Polanco, a member of one of the most storied groups in New York City’s drag ball scene, the House of Xtravaganza, could not afford the $500 bail after being charged for misdemeanour assault in 2019.
So she was sent to Rikers Island in New York City. There, when the door was closed to her cell on June 7, 2019, she went unchecked by correction officers for a roughly 45-minute stretch, despite jail policies that she needed to be checked every 15.
Startling surveillance footage obtained and released by Polanco’s family showed officers take more than an hour and a half to call emergency services after Polanco suffered an epileptic seizure in her cell.
As the US reckons with its dense history of racist practices, the case typifies the exact pattern of discrimination against queer civilians of colour that officials have sworn to end or refused to even acknowledge. Coming after the death of George Floyd issued a sweeping challenge to police and criminal justice authorities.
Layleen Polanco: Prison correction officers opened her cell to find her dead. They laughed.
Polanco’s family combed through more than 10 hours of security footage, they claimed, from a camera inside the restrictive housing unit Rose M Singer Center where the 27-year-old’s cell was located.
“The video is the last piece of the puzzle,” David Shanies, an attorney for Polanco’s family in a wrongful death lawsuit against the City of New York and Rikers staffers, told NBC News.
“It’s the last bit of indifference to her life that we saw and recklessness to a person who obviously needed help.”
Friends and family said that Polanco had a seizure disorder that the Department of Corrections was aware of. But last week, the New York City Department of Investigation, tasked with overseeing city employees and contractors, alongside the Bronx District Attorney’s Office concluded that jail staffers were not criminally responsible for her death.
The 24-page report added that the correction officers face possible administrative action.
Shaines voiced that the footage adds details to what happened that investigators failed to mention, the latest turn in a topsy-turvy case where witness statements tend to chaff with official accounts.

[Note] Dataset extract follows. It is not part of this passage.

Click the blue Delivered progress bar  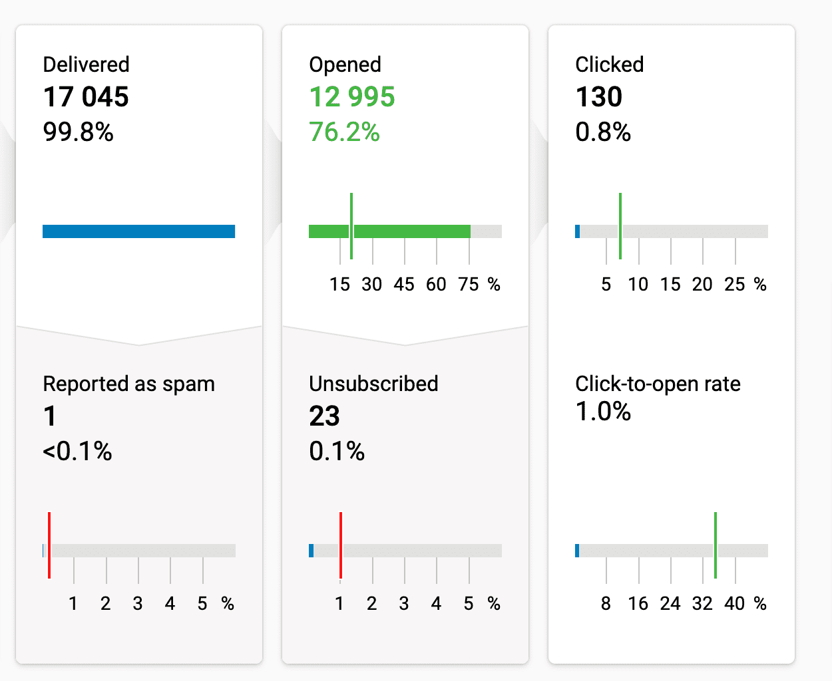pyautogui.click(x=138, y=231)
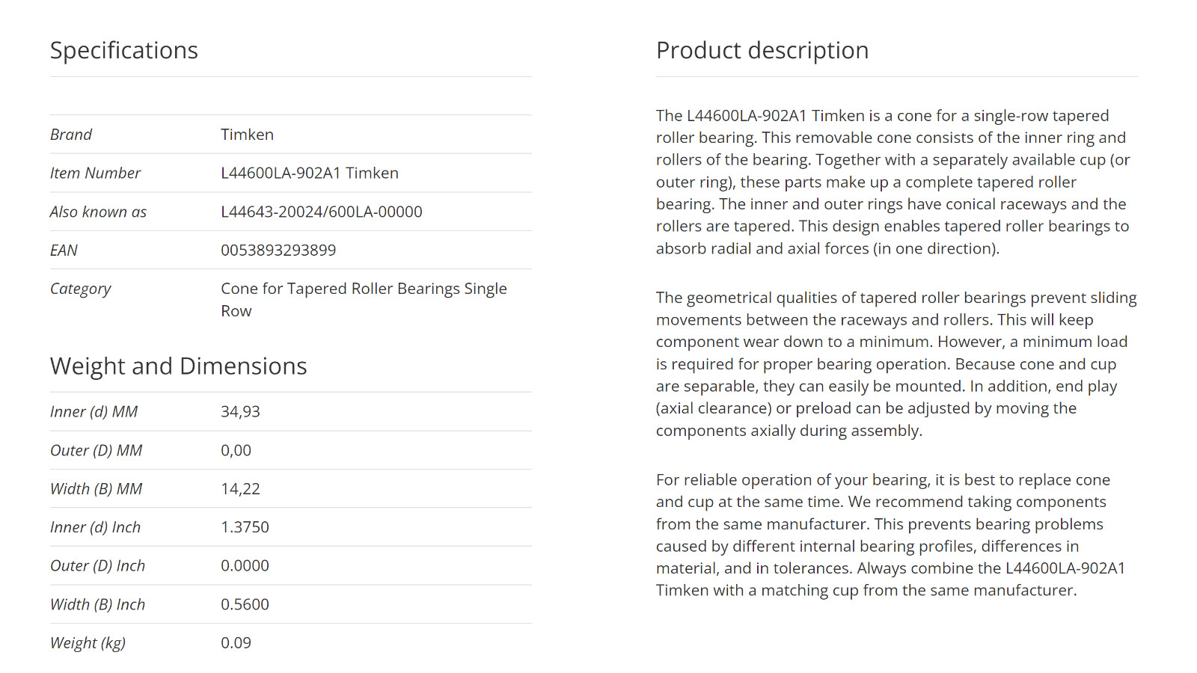
Task: Click the Outer (D) Inch value 0.0000
Action: 245,565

For example, Shaines said, jail personnel claimed they believed Polanco to be asleep. But the video showed multiple officers starting into her cell, calling for others to look: “It’s not something that you do for somebody who you think is asleep.”
The footage showed guards routinely checking on the inmate up until 1:42pm. From this point, there is a 47-minute-long gap until another officer checks on Polanco at 2:27pm.
Art 2:45pm, two correction officers begin knocking on Polanco’s cell, stretching leisure before opening the door to find her turned over on her bed with vomit on her face, began calling her name before laughing.
“It was horrifying for the family to see this footage,” Shaines said.
“They were completely unprepared for what they saw. They all broke into hysterical crying, understandably.
“And to this day, Layleen’s mother is haunted by the images of the guard laughing at her daughter,” before adding that the laughter is “unfathomable, and it’s really just a symbol of the complete disregard the entire system had for Layleen.”
The death of Layleen Polanco typifies the ‘neglect and humiliation’ of trans prisoners.
The New York City Anti-Violence project said the video exposed “neglect and humiliation” of Polanco.
Executive director Beverly Tillery told Buzzfeed News: “Thousands of transgender people are regularly subjected to neglect and violence and stripped of their humanity within our nation’s jails and prisons.
“These acts of state violence have to stop.”
In a statement to NBC News, Department of Correction Commissioner Cynthia Brann said her department will pursue internal disciplinary measures.
“The safety and well-being of people in our custody is our top priority, and we are committed to ensuring that all of our facilities are safe and humane,” Brann said.
“Even one death in our custody is one too many.”